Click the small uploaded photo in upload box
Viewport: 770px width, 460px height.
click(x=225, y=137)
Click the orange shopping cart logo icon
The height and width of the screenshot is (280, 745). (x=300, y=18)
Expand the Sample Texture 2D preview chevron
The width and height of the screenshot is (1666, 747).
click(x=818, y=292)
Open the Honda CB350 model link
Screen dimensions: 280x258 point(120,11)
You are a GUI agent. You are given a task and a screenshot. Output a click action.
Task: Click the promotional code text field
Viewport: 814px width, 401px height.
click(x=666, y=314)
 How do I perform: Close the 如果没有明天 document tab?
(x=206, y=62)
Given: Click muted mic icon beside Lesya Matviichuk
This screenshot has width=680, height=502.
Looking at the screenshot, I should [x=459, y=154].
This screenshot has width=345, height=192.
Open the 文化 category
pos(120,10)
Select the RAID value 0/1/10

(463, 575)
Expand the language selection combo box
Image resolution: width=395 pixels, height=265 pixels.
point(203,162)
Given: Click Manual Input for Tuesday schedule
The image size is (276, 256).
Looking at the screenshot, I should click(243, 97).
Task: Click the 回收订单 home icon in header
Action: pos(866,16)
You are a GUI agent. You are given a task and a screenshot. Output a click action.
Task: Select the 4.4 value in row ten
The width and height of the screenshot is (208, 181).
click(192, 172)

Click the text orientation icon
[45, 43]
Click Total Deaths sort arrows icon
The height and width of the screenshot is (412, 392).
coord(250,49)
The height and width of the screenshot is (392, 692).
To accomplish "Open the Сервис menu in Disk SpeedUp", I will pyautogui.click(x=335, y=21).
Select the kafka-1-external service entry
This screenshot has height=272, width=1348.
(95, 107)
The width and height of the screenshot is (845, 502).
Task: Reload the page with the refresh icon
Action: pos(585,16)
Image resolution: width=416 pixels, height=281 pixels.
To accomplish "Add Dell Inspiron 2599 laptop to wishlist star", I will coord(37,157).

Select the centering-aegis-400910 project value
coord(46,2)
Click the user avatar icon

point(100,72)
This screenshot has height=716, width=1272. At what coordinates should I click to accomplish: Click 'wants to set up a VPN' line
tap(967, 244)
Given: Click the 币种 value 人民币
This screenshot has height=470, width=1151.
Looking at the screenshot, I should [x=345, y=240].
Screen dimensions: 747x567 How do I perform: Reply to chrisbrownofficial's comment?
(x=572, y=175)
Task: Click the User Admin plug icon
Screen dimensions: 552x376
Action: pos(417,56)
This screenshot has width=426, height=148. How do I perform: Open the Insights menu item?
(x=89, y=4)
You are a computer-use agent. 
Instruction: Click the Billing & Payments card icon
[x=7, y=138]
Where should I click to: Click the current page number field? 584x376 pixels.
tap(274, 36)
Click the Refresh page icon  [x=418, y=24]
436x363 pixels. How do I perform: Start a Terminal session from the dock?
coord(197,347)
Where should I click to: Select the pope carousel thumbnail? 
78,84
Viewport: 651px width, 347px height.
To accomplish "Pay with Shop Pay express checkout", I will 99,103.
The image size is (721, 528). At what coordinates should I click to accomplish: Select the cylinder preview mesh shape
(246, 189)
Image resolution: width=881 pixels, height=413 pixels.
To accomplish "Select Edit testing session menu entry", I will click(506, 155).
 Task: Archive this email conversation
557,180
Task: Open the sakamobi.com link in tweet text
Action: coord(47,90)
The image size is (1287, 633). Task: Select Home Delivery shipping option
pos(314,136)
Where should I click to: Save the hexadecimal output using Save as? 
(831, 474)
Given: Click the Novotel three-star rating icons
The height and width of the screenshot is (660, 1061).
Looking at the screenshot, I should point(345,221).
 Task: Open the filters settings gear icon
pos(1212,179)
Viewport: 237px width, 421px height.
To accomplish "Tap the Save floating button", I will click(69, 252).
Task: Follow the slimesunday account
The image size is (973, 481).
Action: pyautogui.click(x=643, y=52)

━━━━━━━━━━

Problem:
The records above are to be restated word for word, in full.

Exercise result:
Click the small uploaded photo in upload box
Viewport: 770px width, 460px height.
click(x=225, y=137)
Click the orange shopping cart logo icon
The height and width of the screenshot is (280, 745). (x=300, y=18)
Expand the Sample Texture 2D preview chevron
The width and height of the screenshot is (1666, 747).
click(x=818, y=292)
Open the Honda CB350 model link
Screen dimensions: 280x258 point(120,11)
You are a GUI agent. You are given a task and a screenshot. Output a click action.
Task: Click the promotional code text field
Viewport: 814px width, 401px height.
click(x=666, y=314)
 How do I perform: Close the 如果没有明天 document tab?
(x=206, y=62)
Given: Click muted mic icon beside Lesya Matviichuk
This screenshot has width=680, height=502.
Looking at the screenshot, I should [x=459, y=154].
This screenshot has width=345, height=192.
Open the 文化 category
pos(120,10)
Select the RAID value 0/1/10

(463, 575)
Expand the language selection combo box
Image resolution: width=395 pixels, height=265 pixels.
point(203,162)
Given: Click Manual Input for Tuesday schedule
The image size is (276, 256).
Looking at the screenshot, I should click(243, 97).
Task: Click the 回收订单 home icon in header
Action: pos(866,16)
You are a GUI agent. You are given a task and a screenshot. Output a click action.
Task: Select the 4.4 value in row ten
The width and height of the screenshot is (208, 181).
click(192, 172)

Click the text orientation icon
[45, 43]
Click Total Deaths sort arrows icon
The height and width of the screenshot is (412, 392).
coord(250,49)
The height and width of the screenshot is (392, 692).
To accomplish "Open the Сервис menu in Disk SpeedUp", I will pyautogui.click(x=335, y=21).
Select the kafka-1-external service entry
This screenshot has height=272, width=1348.
(95, 107)
The width and height of the screenshot is (845, 502).
Task: Reload the page with the refresh icon
Action: pos(585,16)
Image resolution: width=416 pixels, height=281 pixels.
To accomplish "Add Dell Inspiron 2599 laptop to wishlist star", I will coord(37,157).

Select the centering-aegis-400910 project value
coord(46,2)
Click the user avatar icon

point(100,72)
This screenshot has height=716, width=1272. At what coordinates should I click to accomplish: Click 'wants to set up a VPN' line
tap(967, 244)
Given: Click the 币种 value 人民币
This screenshot has height=470, width=1151.
Looking at the screenshot, I should [x=345, y=240].
Screen dimensions: 747x567 How do I perform: Reply to chrisbrownofficial's comment?
(x=572, y=175)
Task: Click the User Admin plug icon
Screen dimensions: 552x376
Action: pos(417,56)
This screenshot has width=426, height=148. How do I perform: Open the Insights menu item?
(x=89, y=4)
You are a computer-use agent. 
Instruction: Click the Billing & Payments card icon
[x=7, y=138]
Where should I click to: Click the current page number field? 584x376 pixels.
tap(274, 36)
Click the Refresh page icon  [x=418, y=24]
436x363 pixels. How do I perform: Start a Terminal session from the dock?
coord(197,347)
Where should I click to: Select the pope carousel thumbnail? 
78,84
Viewport: 651px width, 347px height.
To accomplish "Pay with Shop Pay express checkout", I will 99,103.
The image size is (721, 528). At what coordinates should I click to accomplish: Select the cylinder preview mesh shape
(246, 189)
Image resolution: width=881 pixels, height=413 pixels.
To accomplish "Select Edit testing session menu entry", I will click(506, 155).
 Task: Archive this email conversation
557,180
Task: Open the sakamobi.com link in tweet text
Action: coord(47,90)
The image size is (1287, 633). Task: Select Home Delivery shipping option
pos(314,136)
Where should I click to: Save the hexadecimal output using Save as? 
(831, 474)
Given: Click the Novotel three-star rating icons
The height and width of the screenshot is (660, 1061).
Looking at the screenshot, I should point(345,221).
 Task: Open the filters settings gear icon
pos(1212,179)
Viewport: 237px width, 421px height.
To accomplish "Tap the Save floating button", I will click(69, 252).
Task: Follow the slimesunday account
The image size is (973, 481).
Action: pyautogui.click(x=643, y=52)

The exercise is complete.